The students, who come from more than 20 high schools in Orange County, will learn about college admissions, the liberal arts experience, financial aid and finding scholarships, take campus tours, and attend two workshops on topics ranging from "From MLK to Kobe to Sotomayor to You" and "The Chemistry of Cooking" to "Lies My Textbook Told Me: Introduction to the Untold History" and "Dreamer and their Allies: Creating Pathways to College for AB540 Students."
This is the second annual visit to Pomona College for the Leadership Conference. Most of the attending students have not previously been to any small, private colleges and are mostly unaware of the wonderful opportunities and education at Pomona, according to Denise Harshman, instructional services coordinator for the Orange County Department of Education. "Our AVID students are most familiar with the big public colleges and universities in Southern California. Some will go [to schools] in the north, but not many. Because AVID is like a family, I think it will be good for the students to see Pomona. It has that small family atmosphere where I think our students would fit in."

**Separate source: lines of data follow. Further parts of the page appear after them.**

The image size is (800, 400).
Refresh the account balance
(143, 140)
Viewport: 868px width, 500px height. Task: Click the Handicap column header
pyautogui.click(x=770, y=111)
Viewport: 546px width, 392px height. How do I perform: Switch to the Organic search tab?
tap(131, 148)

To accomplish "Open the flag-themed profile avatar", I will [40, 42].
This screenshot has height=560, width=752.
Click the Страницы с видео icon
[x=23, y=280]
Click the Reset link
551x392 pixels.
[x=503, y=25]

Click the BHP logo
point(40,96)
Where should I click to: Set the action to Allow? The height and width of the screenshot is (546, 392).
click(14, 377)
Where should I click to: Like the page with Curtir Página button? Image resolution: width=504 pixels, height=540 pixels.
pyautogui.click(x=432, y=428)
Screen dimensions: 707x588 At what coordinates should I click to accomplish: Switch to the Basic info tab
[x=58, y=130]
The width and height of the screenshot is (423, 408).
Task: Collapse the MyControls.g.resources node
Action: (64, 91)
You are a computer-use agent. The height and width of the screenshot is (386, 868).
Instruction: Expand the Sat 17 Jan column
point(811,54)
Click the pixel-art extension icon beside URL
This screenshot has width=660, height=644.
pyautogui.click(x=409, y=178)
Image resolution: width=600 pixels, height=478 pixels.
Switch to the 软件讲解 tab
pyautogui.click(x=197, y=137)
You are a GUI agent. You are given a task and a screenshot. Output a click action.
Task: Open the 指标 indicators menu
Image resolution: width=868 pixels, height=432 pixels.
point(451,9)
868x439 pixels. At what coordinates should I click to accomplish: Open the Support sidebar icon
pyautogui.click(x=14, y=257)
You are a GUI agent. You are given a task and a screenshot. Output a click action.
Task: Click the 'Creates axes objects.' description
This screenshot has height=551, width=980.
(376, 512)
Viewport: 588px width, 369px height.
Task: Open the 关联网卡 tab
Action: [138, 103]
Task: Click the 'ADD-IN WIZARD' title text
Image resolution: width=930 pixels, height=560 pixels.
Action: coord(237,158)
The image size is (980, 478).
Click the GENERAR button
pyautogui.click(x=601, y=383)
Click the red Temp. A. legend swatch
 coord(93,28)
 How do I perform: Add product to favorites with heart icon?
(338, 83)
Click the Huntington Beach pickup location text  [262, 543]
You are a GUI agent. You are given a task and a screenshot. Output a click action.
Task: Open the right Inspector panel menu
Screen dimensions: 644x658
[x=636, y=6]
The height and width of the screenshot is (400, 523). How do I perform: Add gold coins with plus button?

AVID is a college readiness system for students in the academic middle, which provides the rigor and support to succeed in a four-year college or university. Most of the students will be first-generation college students and many belong to groups underrepresented in higher education.
Pomona College Trustee Emeritus Ranney Draper '60 is a long-time supporter of Orange County's AVID program and was instrumental in getting the conference and the students to Pomona.
The visit by 752 students is quite an undertaking for Pomona College, which has a student population of 1,587. In addition to staff form the Draper Center, the event required the participation of almost 30 students, faculty and staff from Pomona Colleges and its sister Claremont Colleges.